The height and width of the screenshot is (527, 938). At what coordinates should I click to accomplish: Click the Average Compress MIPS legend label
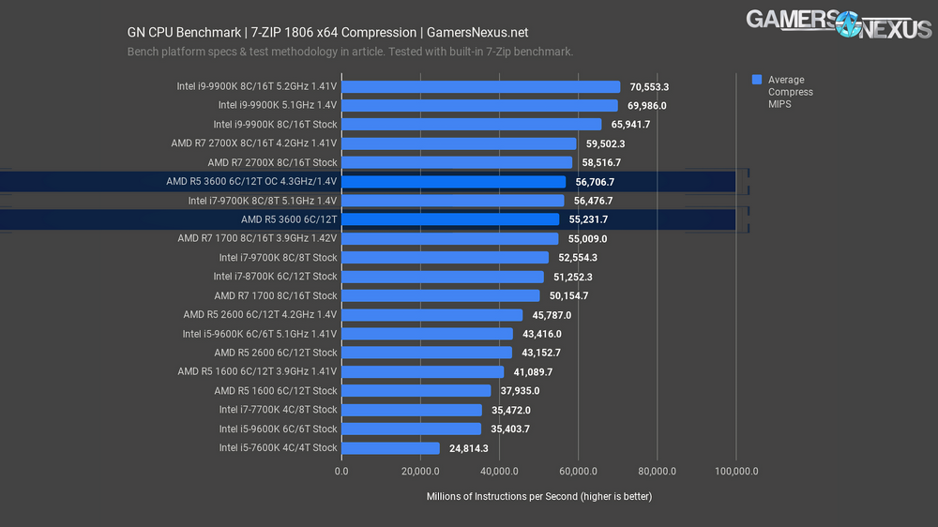tap(790, 92)
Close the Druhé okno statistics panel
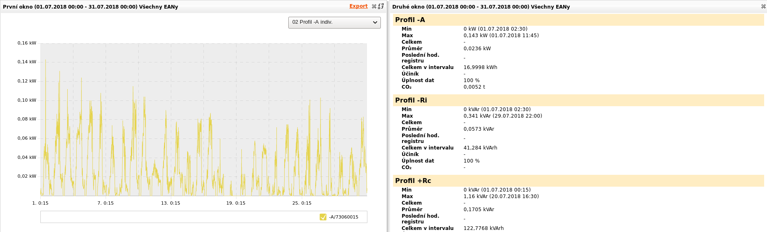The width and height of the screenshot is (767, 232). click(763, 7)
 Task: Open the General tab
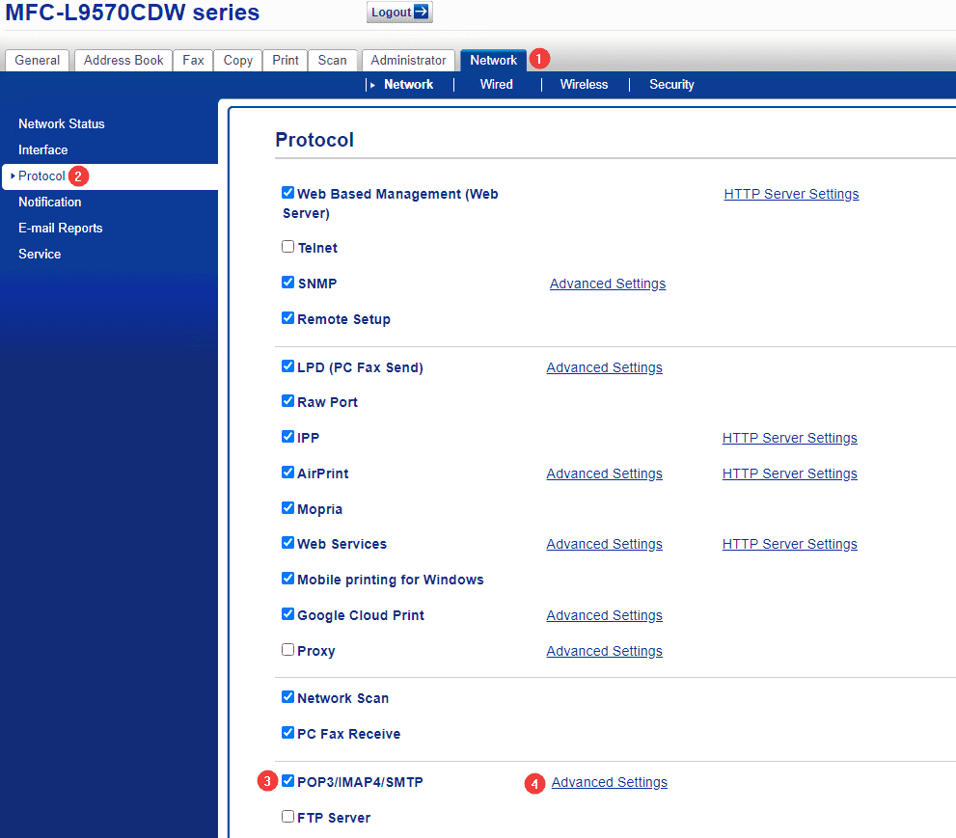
━━━━━━━━━━━━━━━━━━━━━━━━━━━━━━
# What you will do
Copy the lines above word for word, omitting the pictures.

# Task solution
The height and width of the screenshot is (527, 938). At what coordinates should I click to accomplish: Click the Average Compress MIPS legend label
tap(790, 92)
Close the Druhé okno statistics panel
The width and height of the screenshot is (767, 232). click(763, 7)
 Task: Open the General tab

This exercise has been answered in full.